Enero.
Un calor insoportable siendo las seis de la mañana.
Abrí los ojos como en una acción voluntaria y necesaria de levantarme, despegarme de las sábanas húmedas por la transpiración.
Ella dormía. Blanca. Pura. Ni el calor parecía sonrosas su piel.
La búsqueda de un poco de aire fresco me llevó a la vereda. Prendí un pucho y al levantar la vista estaba Lola. Barría su vereda como todos los días a esta hora. Me vio. Me saludó. Siguió con su tarea.
Yo me quedé fijado en ella. ¿Cuánto hacía que la conocía? Diez… talvez quince años, sí, más o menos, cuando ellos llegaron ya hacía como cinco que nosotros vivíamos aquí.

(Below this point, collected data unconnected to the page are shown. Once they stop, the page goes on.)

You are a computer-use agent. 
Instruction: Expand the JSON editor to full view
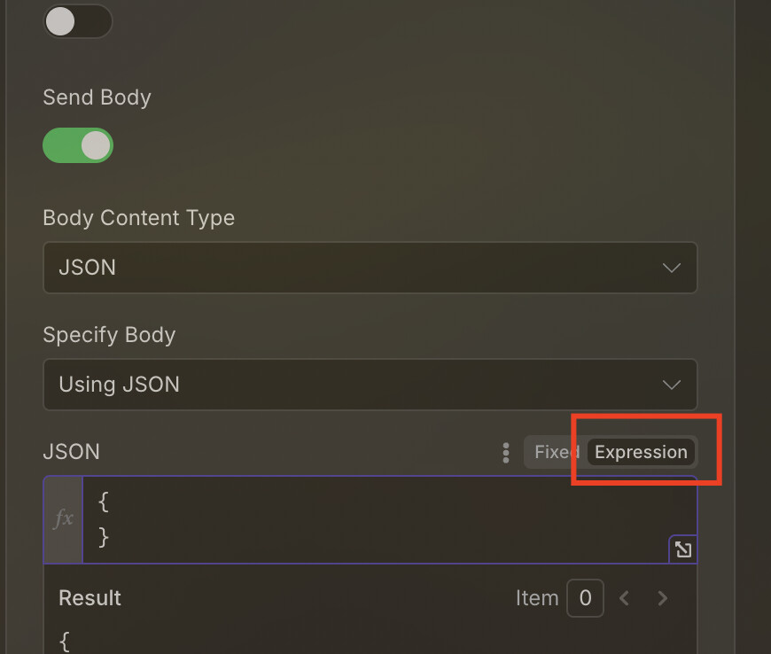683,549
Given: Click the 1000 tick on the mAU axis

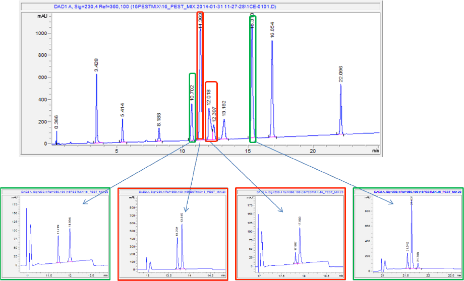Looking at the screenshot, I should 41,33.
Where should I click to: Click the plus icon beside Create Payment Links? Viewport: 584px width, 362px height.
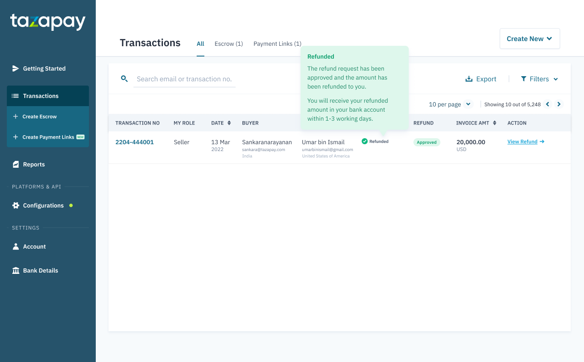15,137
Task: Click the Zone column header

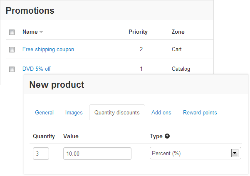Action: pos(178,32)
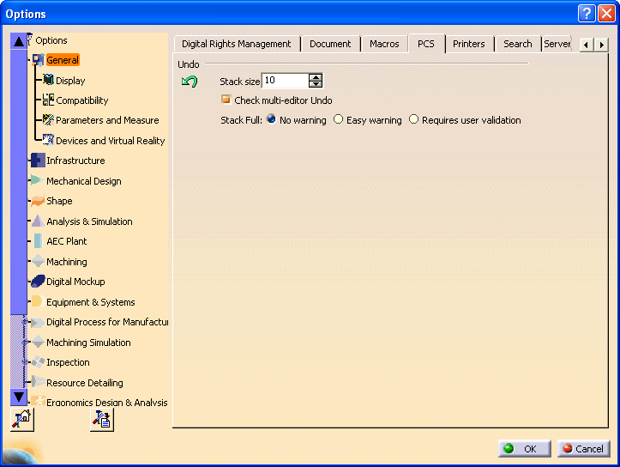Click the Cancel button
Viewport: 620px width, 467px height.
point(583,449)
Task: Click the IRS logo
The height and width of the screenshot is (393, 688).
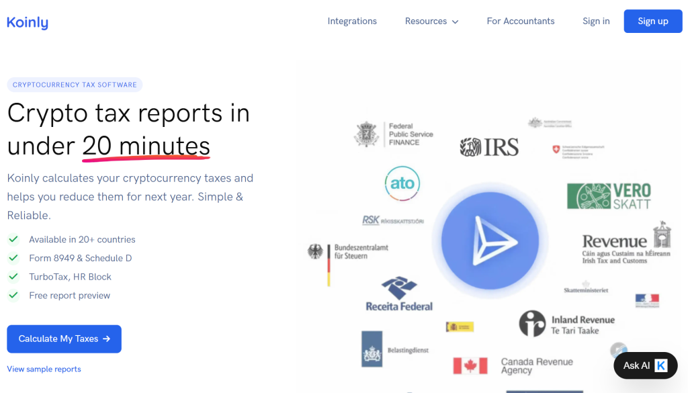Action: [489, 147]
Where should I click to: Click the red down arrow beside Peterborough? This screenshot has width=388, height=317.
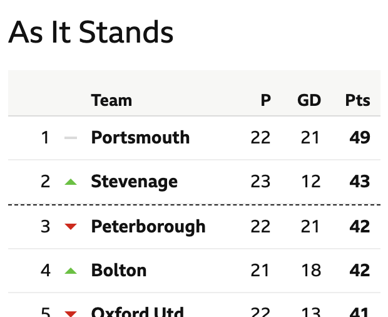click(x=71, y=226)
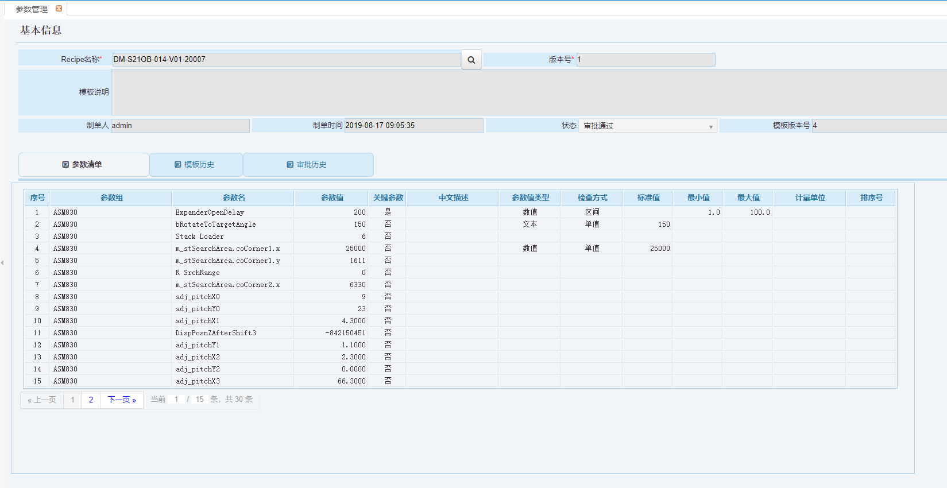Sort by the 参数值 column header
The width and height of the screenshot is (947, 488).
click(x=332, y=198)
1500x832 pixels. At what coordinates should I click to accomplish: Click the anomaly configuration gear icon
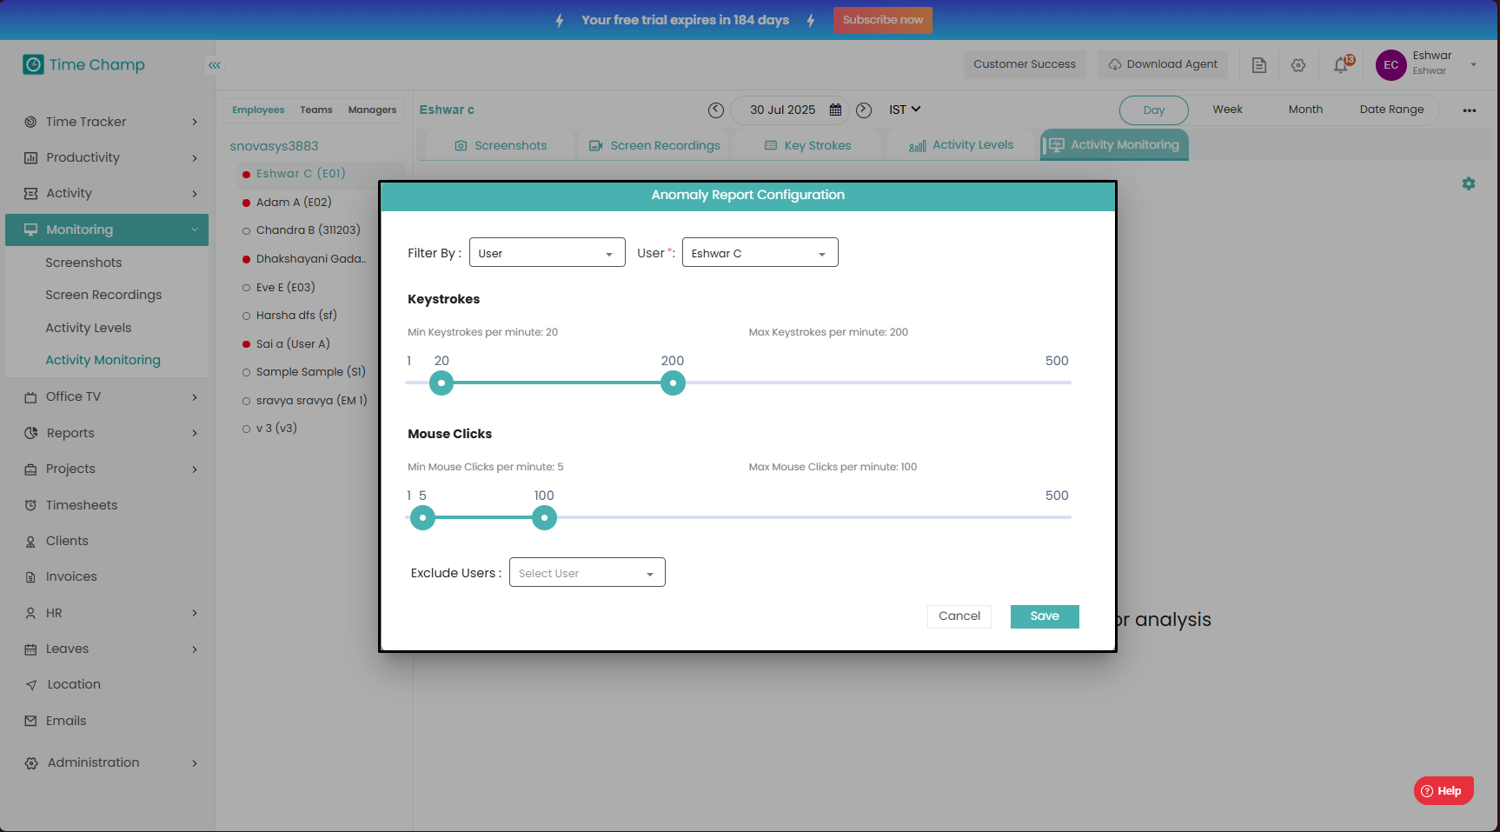click(x=1469, y=183)
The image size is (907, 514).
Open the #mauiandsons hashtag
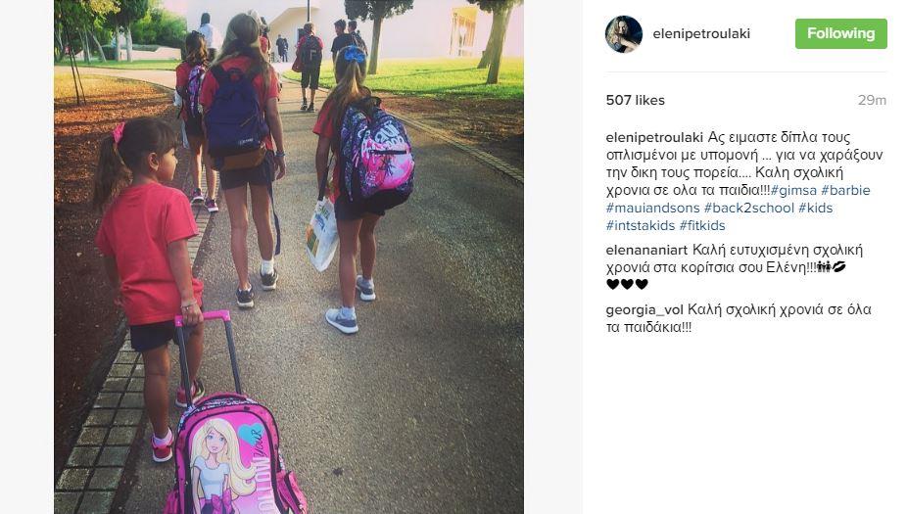point(652,208)
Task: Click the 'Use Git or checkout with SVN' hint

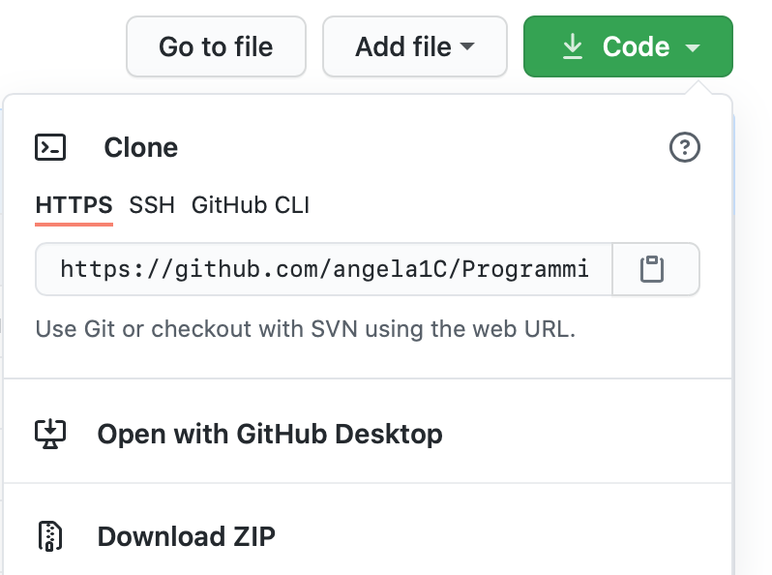Action: point(306,329)
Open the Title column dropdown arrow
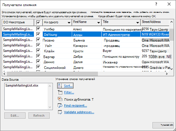This screenshot has width=176, height=131. [x=137, y=23]
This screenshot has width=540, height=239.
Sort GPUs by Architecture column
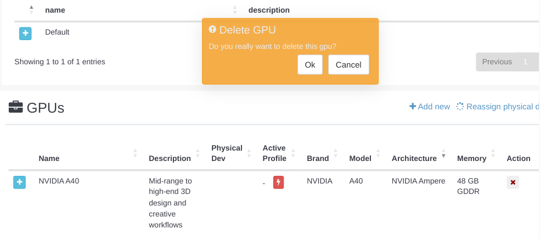point(414,158)
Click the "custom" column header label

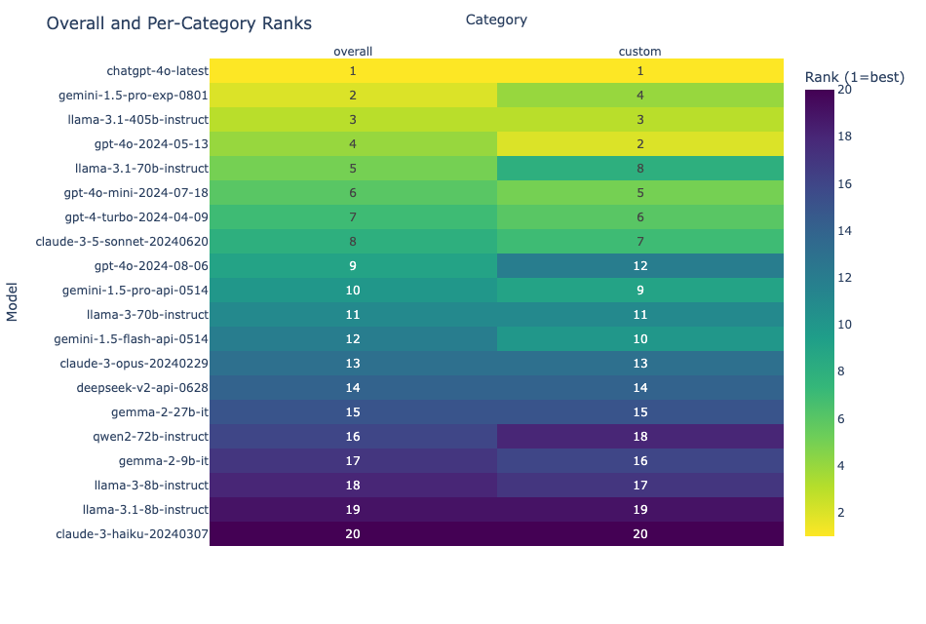[639, 51]
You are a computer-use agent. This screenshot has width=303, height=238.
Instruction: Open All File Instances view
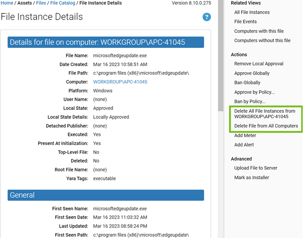[252, 12]
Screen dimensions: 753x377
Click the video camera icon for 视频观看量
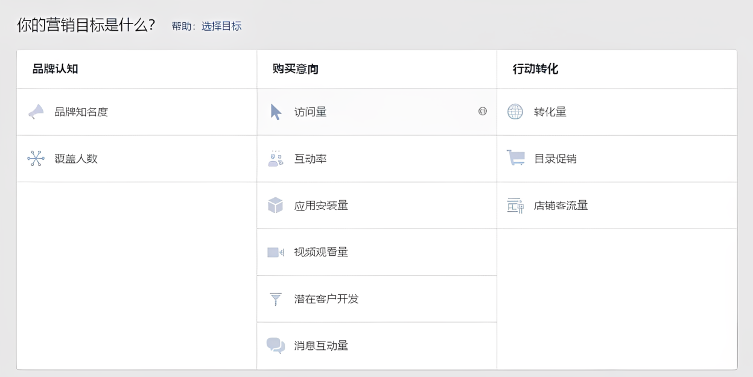click(276, 252)
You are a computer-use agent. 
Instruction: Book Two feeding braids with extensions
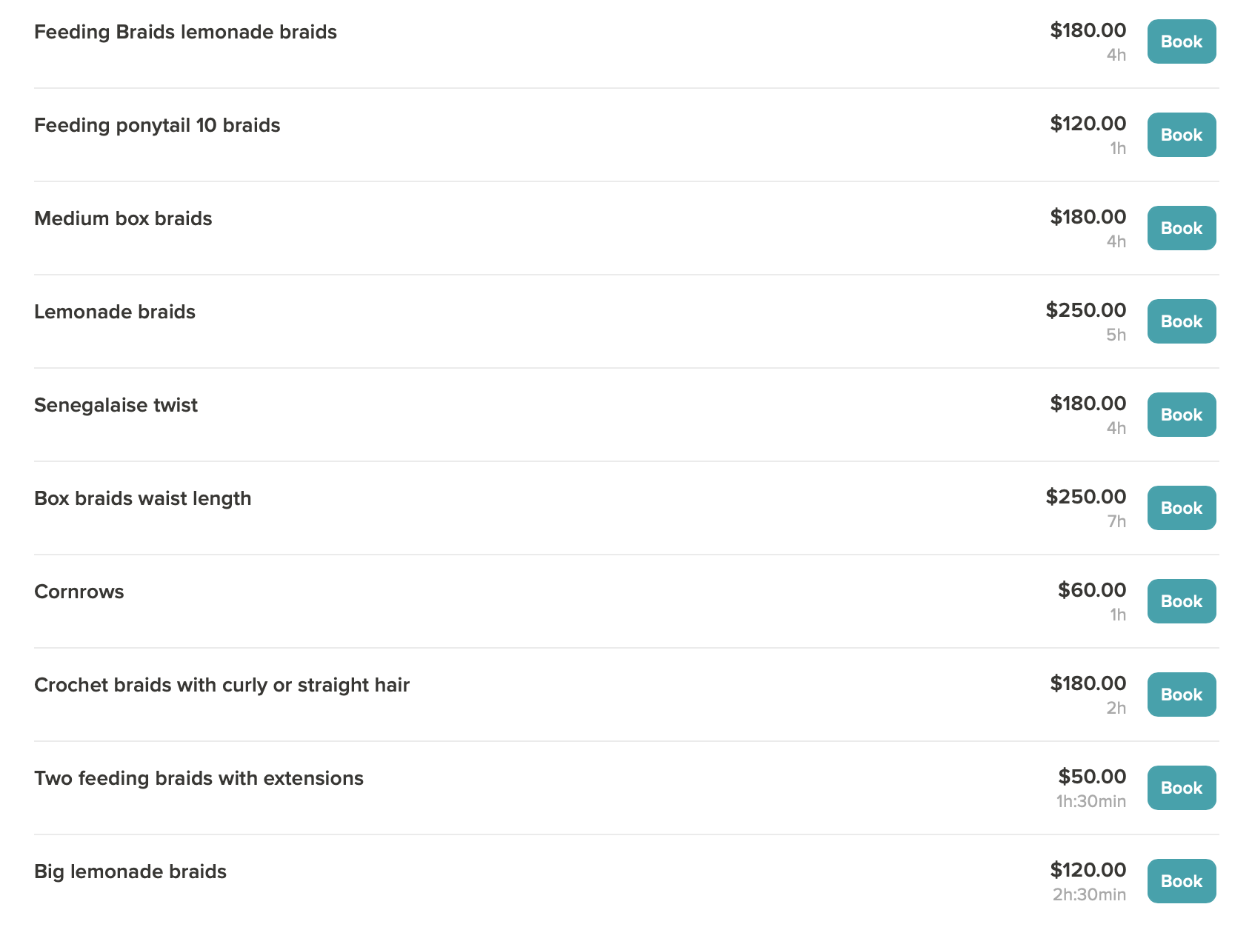[x=1182, y=788]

Sin embargo es como si hoy la conociera, como si hoy la viera por primera vez.
El pucho se me agotó entre los dedos, y yo sin poder dejar de mirarla.
Se dio cuenta, ¡pobre!, no se anima ni a levantar la cabeza. Es una sola con el vaivén de la escoba.
Es atractiva. Largísimo pelo renegrido, caderas redondas, cintura pequeña… pechos enormes!
Queca ya andaba en la cocina. Decidí entrar a que me cebe unos mates.
-¿Dónde estabas? Pensé que ya te habías ido.
-No… el calor, che. El calor me levantó. Salí a tomar fresco.
Mi día continúo con la rutina acostumbrada. El mercado, elegir la mejor verdura, discutir de política con los puesteros, volver a casa, abrir el boliche.
Pero no era como siempre. Lola ocupaba todos mis pensamientos: sus movimientos, su timidez, su pelo…
Los días siguieron así.
Queca no se daba cuenta de nada.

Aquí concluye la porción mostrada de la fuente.